__Records supplied__.
● ● ● ● ● ● ●
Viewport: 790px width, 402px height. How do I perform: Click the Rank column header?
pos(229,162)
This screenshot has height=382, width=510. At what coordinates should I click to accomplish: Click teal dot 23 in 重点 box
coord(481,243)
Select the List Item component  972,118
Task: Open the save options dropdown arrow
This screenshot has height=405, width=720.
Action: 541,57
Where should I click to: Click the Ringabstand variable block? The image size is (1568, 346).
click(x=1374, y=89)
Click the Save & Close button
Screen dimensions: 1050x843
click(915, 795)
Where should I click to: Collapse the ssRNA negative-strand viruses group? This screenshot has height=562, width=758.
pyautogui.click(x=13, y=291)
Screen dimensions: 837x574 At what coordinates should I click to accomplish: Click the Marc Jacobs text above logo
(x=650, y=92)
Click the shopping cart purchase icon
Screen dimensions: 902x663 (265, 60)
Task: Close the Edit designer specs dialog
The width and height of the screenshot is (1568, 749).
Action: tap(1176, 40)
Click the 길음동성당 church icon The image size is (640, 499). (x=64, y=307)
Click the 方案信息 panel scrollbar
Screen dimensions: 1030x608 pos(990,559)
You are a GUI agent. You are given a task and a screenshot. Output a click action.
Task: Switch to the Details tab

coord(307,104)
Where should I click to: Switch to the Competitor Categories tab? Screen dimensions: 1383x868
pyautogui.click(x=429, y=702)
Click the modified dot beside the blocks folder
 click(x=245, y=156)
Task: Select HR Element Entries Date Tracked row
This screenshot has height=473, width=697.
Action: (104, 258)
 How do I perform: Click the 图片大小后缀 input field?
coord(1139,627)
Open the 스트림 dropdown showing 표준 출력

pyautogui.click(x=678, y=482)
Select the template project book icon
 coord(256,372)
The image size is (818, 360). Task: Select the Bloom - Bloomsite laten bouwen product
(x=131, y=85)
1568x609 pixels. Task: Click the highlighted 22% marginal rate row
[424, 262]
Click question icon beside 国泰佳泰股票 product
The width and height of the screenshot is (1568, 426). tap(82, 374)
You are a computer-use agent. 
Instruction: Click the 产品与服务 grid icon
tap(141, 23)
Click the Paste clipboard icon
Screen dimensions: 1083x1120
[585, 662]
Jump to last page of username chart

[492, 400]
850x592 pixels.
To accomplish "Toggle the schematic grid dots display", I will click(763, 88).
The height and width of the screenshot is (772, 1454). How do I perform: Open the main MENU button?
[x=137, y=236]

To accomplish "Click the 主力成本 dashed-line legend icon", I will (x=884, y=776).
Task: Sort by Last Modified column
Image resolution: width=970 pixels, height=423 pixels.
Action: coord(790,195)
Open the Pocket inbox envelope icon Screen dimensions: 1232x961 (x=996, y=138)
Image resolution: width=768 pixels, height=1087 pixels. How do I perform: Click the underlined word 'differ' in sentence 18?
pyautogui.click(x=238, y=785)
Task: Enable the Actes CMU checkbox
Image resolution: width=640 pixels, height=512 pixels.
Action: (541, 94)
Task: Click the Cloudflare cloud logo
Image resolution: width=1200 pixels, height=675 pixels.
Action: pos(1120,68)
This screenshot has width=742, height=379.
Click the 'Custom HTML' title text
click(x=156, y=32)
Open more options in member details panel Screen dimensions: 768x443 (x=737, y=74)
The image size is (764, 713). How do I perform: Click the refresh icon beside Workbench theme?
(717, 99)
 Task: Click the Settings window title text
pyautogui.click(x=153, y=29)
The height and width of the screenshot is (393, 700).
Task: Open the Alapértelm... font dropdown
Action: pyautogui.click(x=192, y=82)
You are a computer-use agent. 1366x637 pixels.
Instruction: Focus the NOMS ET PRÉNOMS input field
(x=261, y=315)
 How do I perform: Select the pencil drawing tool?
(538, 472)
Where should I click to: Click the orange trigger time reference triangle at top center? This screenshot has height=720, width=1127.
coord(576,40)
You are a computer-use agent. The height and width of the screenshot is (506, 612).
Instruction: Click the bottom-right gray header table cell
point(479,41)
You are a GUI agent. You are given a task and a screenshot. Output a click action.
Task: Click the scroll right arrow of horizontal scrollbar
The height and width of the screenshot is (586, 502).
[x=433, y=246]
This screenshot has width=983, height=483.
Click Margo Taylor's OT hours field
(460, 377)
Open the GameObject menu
● ● ● ● ● ● ●
__Problem description__. Without any alteration, the preceding material should be retyped in full.

__Solution to this problem__.
Viewport: 790px width, 402px height. How do I perform: Click the Rank column header?
pos(229,162)
This screenshot has height=382, width=510. At what coordinates should I click to accomplish: Click teal dot 23 in 重点 box
coord(481,243)
Select the List Item component  972,118
Task: Open the save options dropdown arrow
This screenshot has height=405, width=720.
Action: 541,57
Where should I click to: Click the Ringabstand variable block? The image size is (1568, 346).
click(x=1374, y=89)
Click the Save & Close button
Screen dimensions: 1050x843
click(915, 795)
Where should I click to: Collapse the ssRNA negative-strand viruses group? This screenshot has height=562, width=758.
pyautogui.click(x=13, y=291)
Screen dimensions: 837x574 At what coordinates should I click to accomplish: Click the Marc Jacobs text above logo
(x=650, y=92)
Click the shopping cart purchase icon
Screen dimensions: 902x663 (265, 60)
Task: Close the Edit designer specs dialog
The width and height of the screenshot is (1568, 749).
Action: tap(1176, 40)
Click the 길음동성당 church icon The image size is (640, 499). (x=64, y=307)
Click the 方案信息 panel scrollbar
Screen dimensions: 1030x608 pos(990,559)
You are a GUI agent. You are given a task and a screenshot. Output a click action.
Task: Switch to the Details tab

coord(307,104)
Where should I click to: Switch to the Competitor Categories tab? Screen dimensions: 1383x868
pyautogui.click(x=429, y=702)
Click the modified dot beside the blocks folder
 click(x=245, y=156)
Task: Select HR Element Entries Date Tracked row
This screenshot has height=473, width=697.
Action: (104, 258)
 How do I perform: Click the 图片大小后缀 input field?
coord(1139,627)
Open the 스트림 dropdown showing 표준 출력

pyautogui.click(x=678, y=482)
Select the template project book icon
 coord(256,372)
The image size is (818, 360). Task: Select the Bloom - Bloomsite laten bouwen product
(x=131, y=85)
1568x609 pixels. Task: Click the highlighted 22% marginal rate row
[424, 262]
Click question icon beside 国泰佳泰股票 product
The width and height of the screenshot is (1568, 426). tap(82, 374)
You are a computer-use agent. 
Instruction: Click the 产品与服务 grid icon
tap(141, 23)
Click the Paste clipboard icon
Screen dimensions: 1083x1120
[585, 662]
Jump to last page of username chart

[492, 400]
850x592 pixels.
To accomplish "Toggle the schematic grid dots display", I will click(763, 88).
The height and width of the screenshot is (772, 1454). How do I perform: Open the main MENU button?
[x=137, y=236]

To accomplish "Click the 主力成本 dashed-line legend icon", I will (x=884, y=776).
Task: Sort by Last Modified column
Image resolution: width=970 pixels, height=423 pixels.
Action: coord(790,195)
Open the Pocket inbox envelope icon Screen dimensions: 1232x961 (x=996, y=138)
Image resolution: width=768 pixels, height=1087 pixels. How do I perform: Click the underlined word 'differ' in sentence 18?
pyautogui.click(x=238, y=785)
Task: Enable the Actes CMU checkbox
Image resolution: width=640 pixels, height=512 pixels.
Action: (541, 94)
Task: Click the Cloudflare cloud logo
Image resolution: width=1200 pixels, height=675 pixels.
Action: pos(1120,68)
This screenshot has width=742, height=379.
Click the 'Custom HTML' title text
click(x=156, y=32)
Open more options in member details panel Screen dimensions: 768x443 (x=737, y=74)
The image size is (764, 713). How do I perform: Click the refresh icon beside Workbench theme?
(717, 99)
 Task: Click the Settings window title text
pyautogui.click(x=153, y=29)
The height and width of the screenshot is (393, 700).
Task: Open the Alapértelm... font dropdown
Action: pyautogui.click(x=192, y=82)
You are a computer-use agent. 1366x637 pixels.
Instruction: Focus the NOMS ET PRÉNOMS input field
(x=261, y=315)
 How do I perform: Select the pencil drawing tool?
(538, 472)
Where should I click to: Click the orange trigger time reference triangle at top center? This screenshot has height=720, width=1127.
coord(576,40)
You are a computer-use agent. The height and width of the screenshot is (506, 612).
Instruction: Click the bottom-right gray header table cell
point(479,41)
You are a GUI agent. You are given a task and a screenshot. Output a click action.
Task: Click the scroll right arrow of horizontal scrollbar
The height and width of the screenshot is (586, 502).
[x=433, y=246]
This screenshot has width=983, height=483.
Click Margo Taylor's OT hours field
(460, 377)
Open the GameObject menu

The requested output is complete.